Chisholm was one of the last big names to announce a deal for 2012.
Photo: Simon Cudby
You were really improving speed-wise in 2011, before you got hurt in Houston. You were fifth fastest in practice that day. Then you had a huge crash and injury. Now you have won Bercy—how are you feeling now?
We’re getting back there, I definitely feel I’m going in the right direction, and we have a month before Anaheim. Supercross was going really well for me, David Vuillemin was helping me quite a bit. We were top ten in points. I felt like I had always struggled with speed in practice, not during the week, but in practice and qualifying at the races, just getting comfortable. I was trying to take the next step and not just be the solid top-ten guy, and that’s what we were doing—we were improving. Unfortunately I had a little mishap in practice with my chain, and it threw me down on the ground hard. The train just stopped on the tracks right there. I tried coming back for the outdoors, but I ended up having some issues from being on the breathing tubes for so long. I had to get surgery on my throat and vocal cords to remove some scar tissue and open it back up so I could breathe. For me, I felt like I was just getting healthy when the year was over. It was good to go to Monster Cup, I got sixth, and Bercy, I won that, so it was definitely good to show people I’m healthy again.
Okay here’s what I want to know: does a rider in your position, in this economy, make a good living at this? We know the top few guys are still making big money, and a lot of privateers are struggling.
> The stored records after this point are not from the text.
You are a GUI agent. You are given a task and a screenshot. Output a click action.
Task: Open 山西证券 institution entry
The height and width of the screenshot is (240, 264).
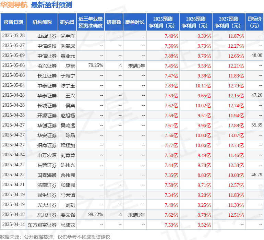47,36
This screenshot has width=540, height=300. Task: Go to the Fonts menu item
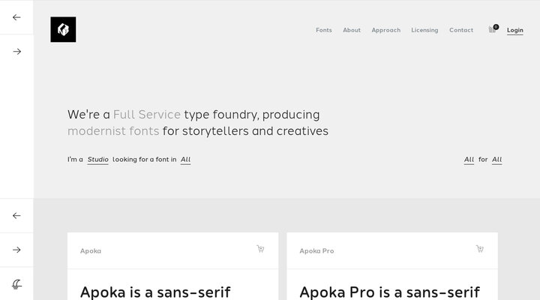(x=324, y=31)
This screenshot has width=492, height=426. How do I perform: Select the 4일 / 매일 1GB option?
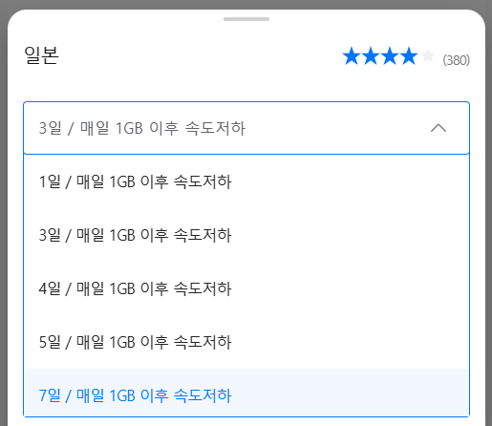pos(246,288)
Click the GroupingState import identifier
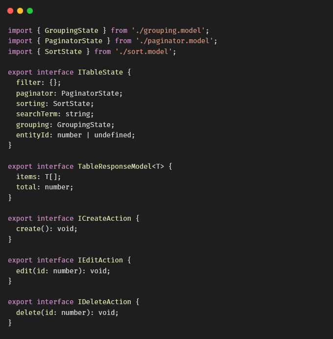Screen dimensions: 333x339 point(71,30)
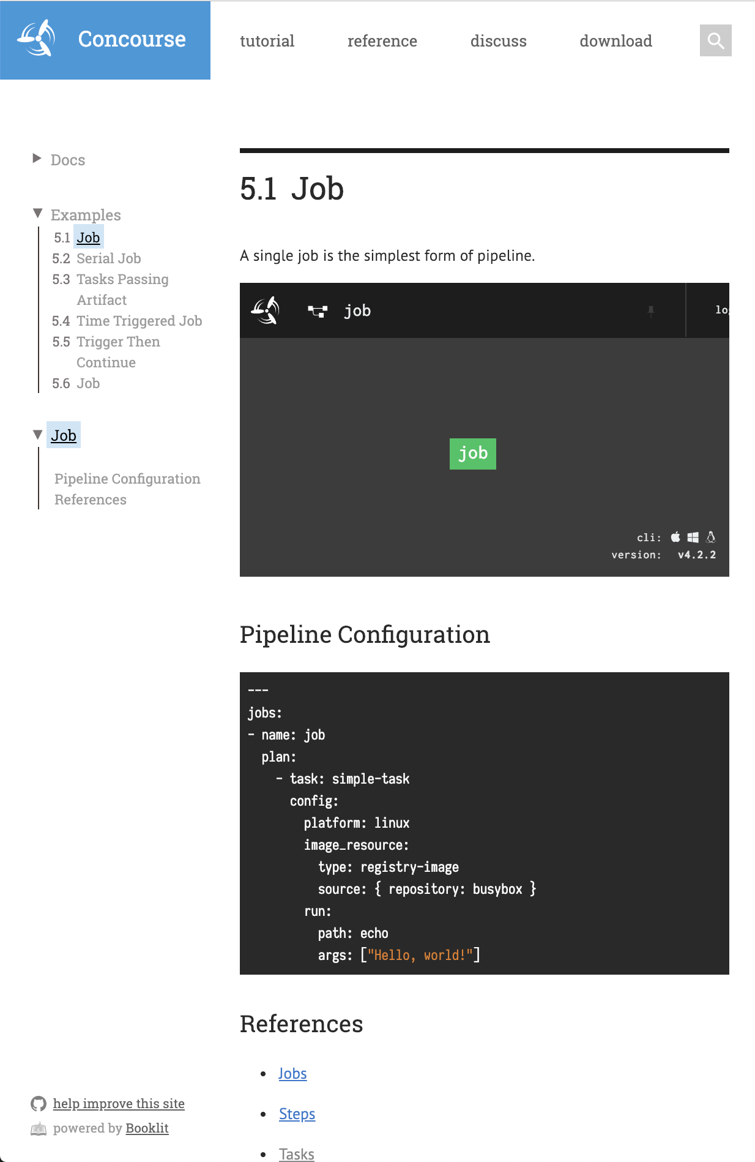Screen dimensions: 755x1162
Task: Click the Concourse logo in the header
Action: tap(38, 37)
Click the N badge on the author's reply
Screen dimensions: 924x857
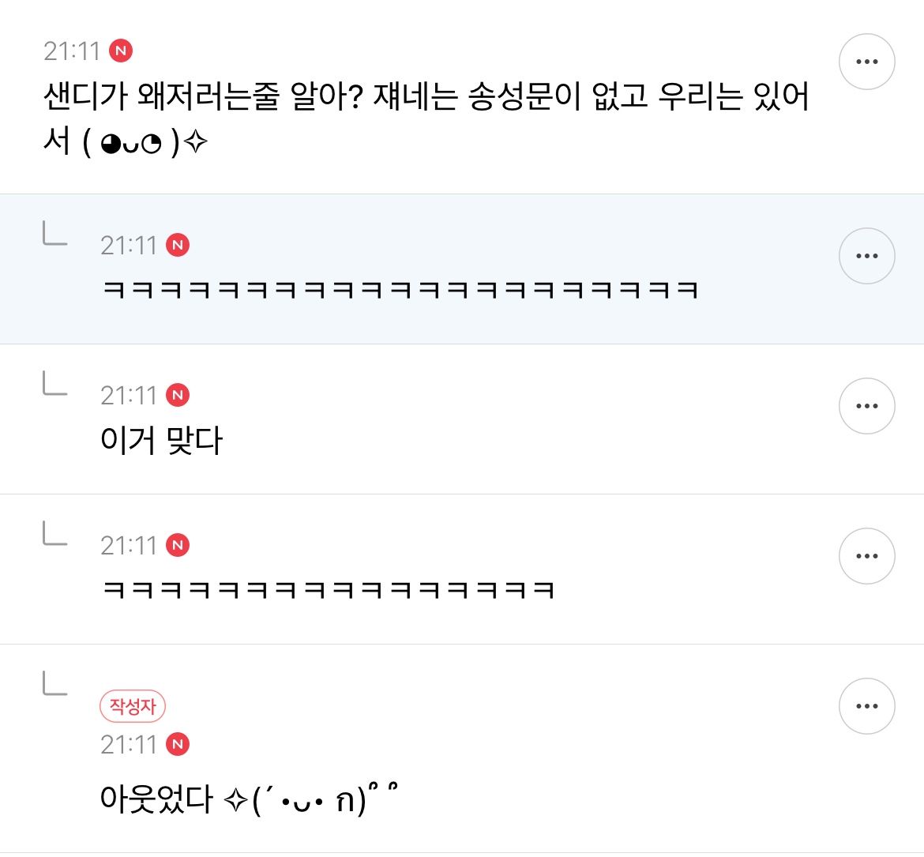[178, 745]
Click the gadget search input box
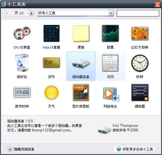This screenshot has height=155, width=162. click(x=138, y=13)
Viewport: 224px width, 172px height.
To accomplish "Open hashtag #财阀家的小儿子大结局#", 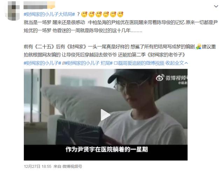I will [x=49, y=14].
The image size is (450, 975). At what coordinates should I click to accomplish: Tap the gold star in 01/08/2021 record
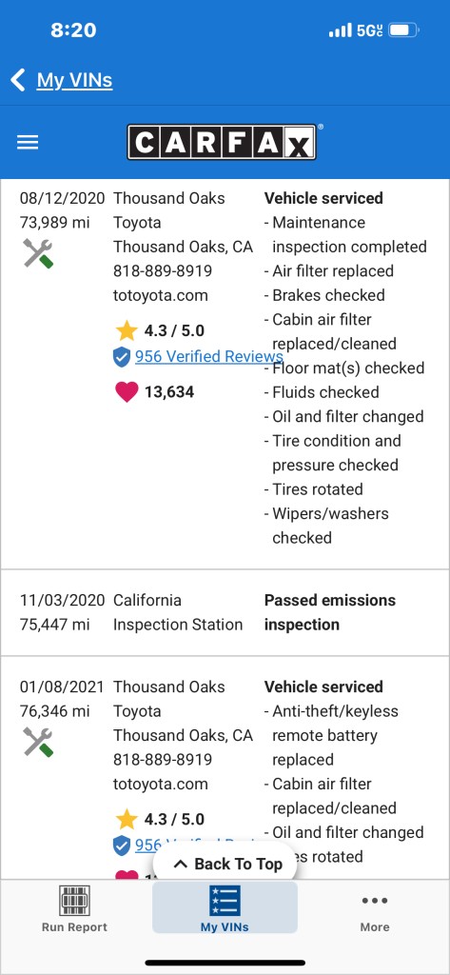click(127, 820)

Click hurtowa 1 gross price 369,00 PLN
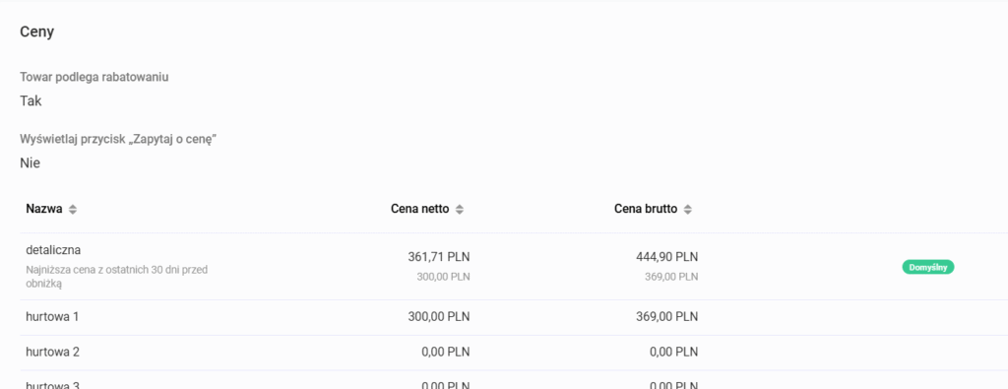(666, 317)
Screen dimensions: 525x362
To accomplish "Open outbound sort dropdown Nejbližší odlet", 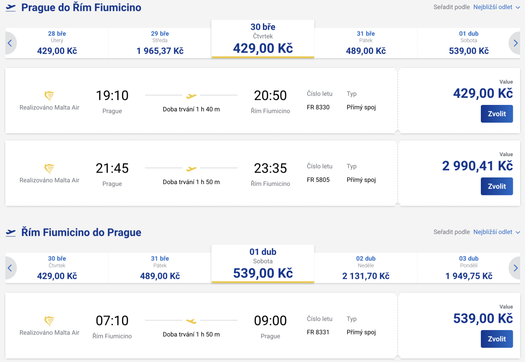I will 496,7.
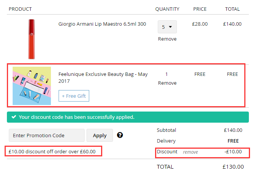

Um, for us, just being on a team, even if they aren’t paying you a big salary, they’re giving you good equipment, they’re paying all of your expenses, so you’re not spending anything, and then you’re on a bonus program, and on top of that you have the money you get from the AMA. You can make a living. I’m not going to say we’re making the money we could or should be making, and no one probably thinks they are, but you’re going to make more than the average person makes working a regular job. You know, I’ve been pretty fortunate with the teams I’ve been on to make a living. I’m not making the huge money like someone like James or Reed or RV or Dungey, or someone at that level like that, but I will say I’m very frugal and I try to be smart with what I do have. I’m very thankful for the money I have made. I own a home in Florida and California, I have mortgages on both, but still, I’m very fortunate for what I have. And hopefully I can keep improving and get closer to the level of those guys and make an even better living. But I feel for a lot of the privateers, the economy sucks right now and no one is making the kind of money we were making five or six years ago.
Finally, what are they calling the team right now?
I don't really know. It's still up in the air right now because I think they're working on sponsors and things like that, we're just calling it Jeff Ward Racing right now.